I must be wearying my readers with seemingly-endless dissections of consented dismissals of CDP NODs “without prejudice.”
Except.
The story goes on in Tax Court. Jerhi Curry, Docket No. 3819-24L, filed 1/30/26, tries both a Motion to Withdraw and a Motion to Dismiss, and a week later comes up with a Motion to Dismiss, citing Wagner and noting IRS doesn’t object.
No attorney or USTCP appearing for Jerhi is listed on the docket search, but somebody got it right.
Howbeit, Judge Alina I. (“AIM”) Marshall is down with this. She tosses the petition “without prejudice.” But interestingly, she cites to Dunn, T. C. Memo. 2026-2.
I wonder if Judge AIM Marshall gave Jerhi the same allocution Judge Goeke gave the petitioner in Dunn.
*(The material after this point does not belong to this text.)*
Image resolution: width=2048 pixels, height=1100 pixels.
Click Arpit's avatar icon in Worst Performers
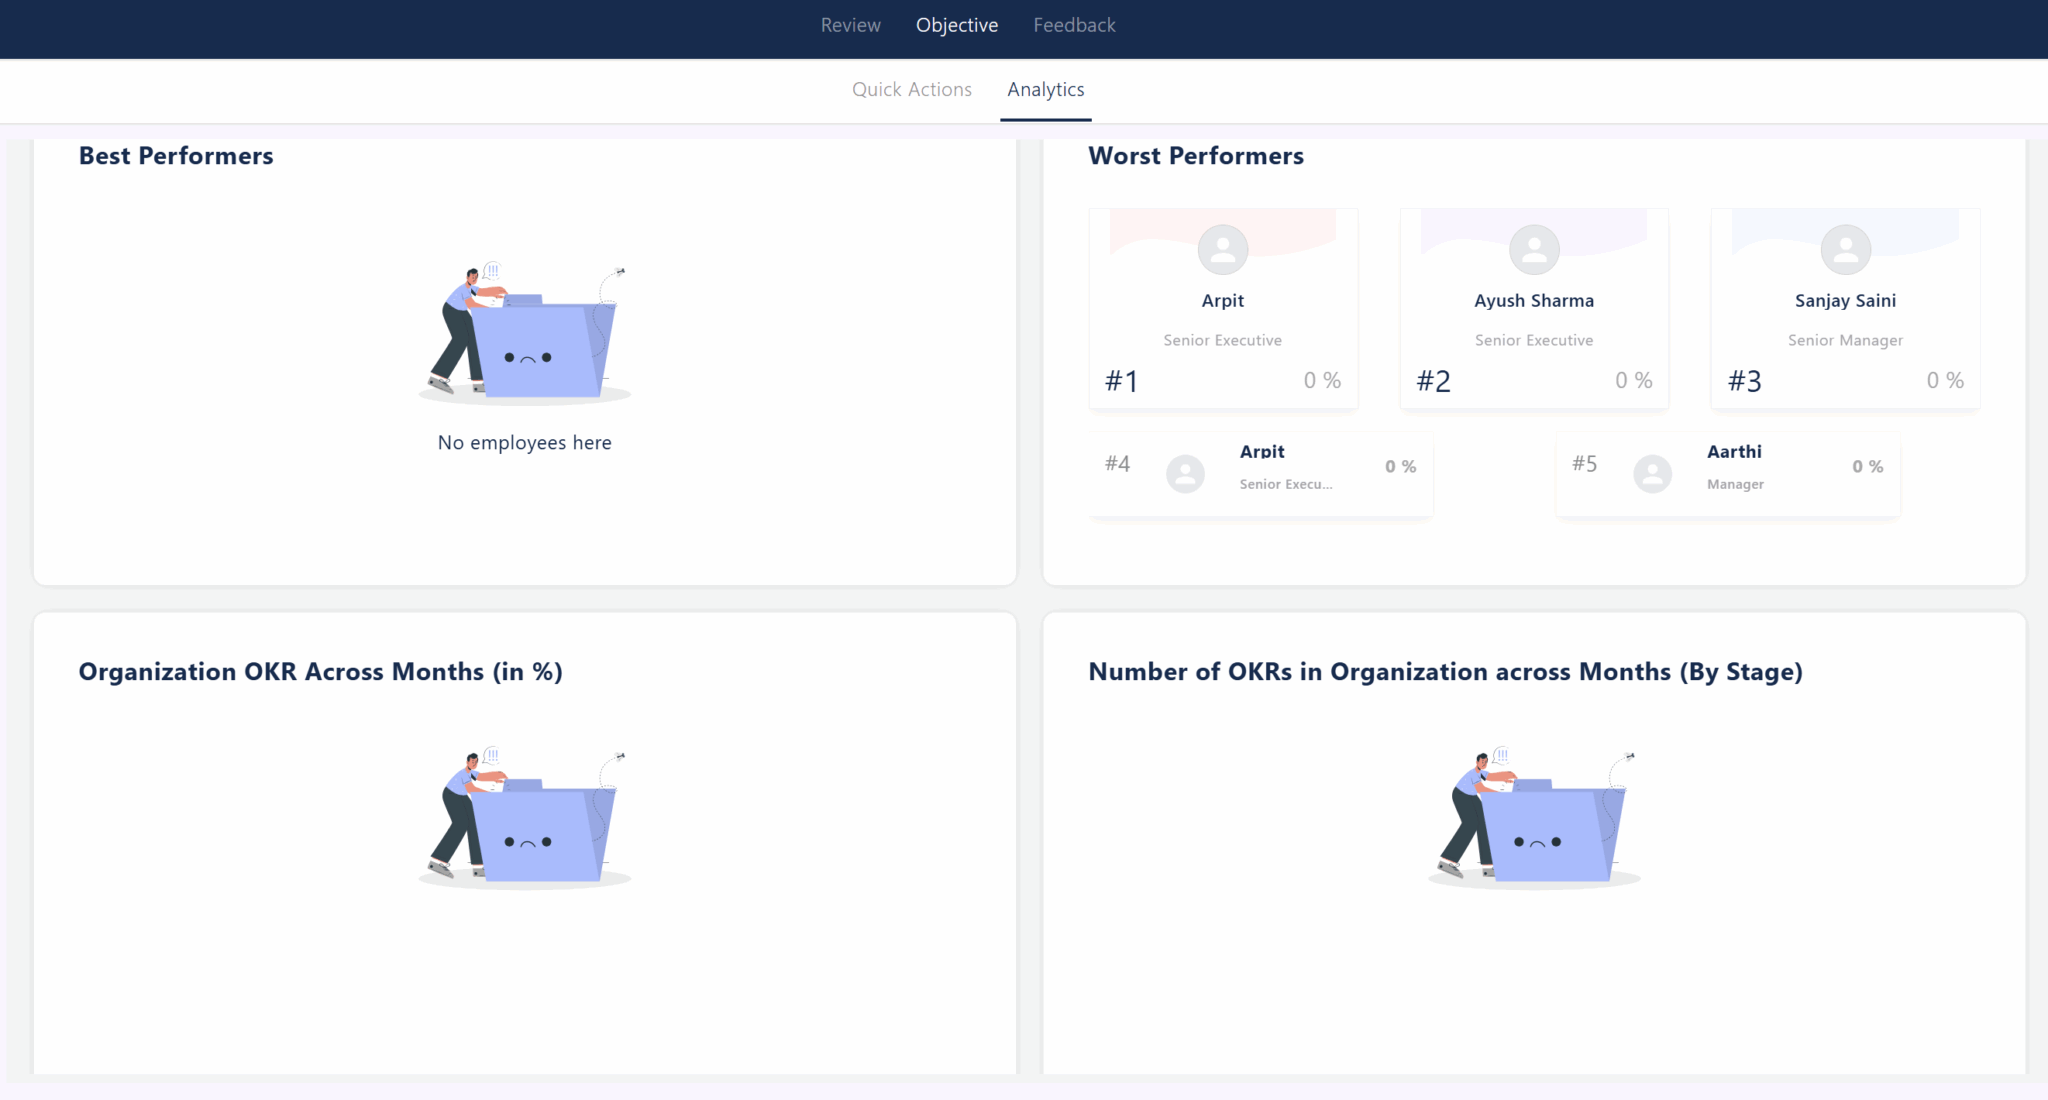click(1222, 250)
For that, see my blogpost “Wagner Boechlerized,” 1/7/26.
In both State and Federal courts, when a motion or application is denied, or a case dismissed, “without prejudice,” that means the movant, applicant, or petitioner can try again later. If they try in good faith, the fact they were turned down before won’t count against them. OTOH, if the motion or application is denied, or the case dismissed, “with prejudice,” it means “fuggedaboutit, you’re finished.”
Yes, I know Boechler made the Section 6330 thirty-day cutoff a claims processing limit, not a jurisdictional barrier. But a petitioner is still entitled to only one Tax Court review of a CDP. And even a claims processing limit has some preclusive effect. Even if the equitable tolling two-step highjump is not the only means of escaping the thirty-day cutoff, what are the other paths back to The Glasshouse in the Freezing City?
As Judge Goeke suggested in Dunn, dismissal “without prejudice” is largely symbolic.
So why even mention it? As Oscar Hammerstein II remarked, “Is a puzzlement.”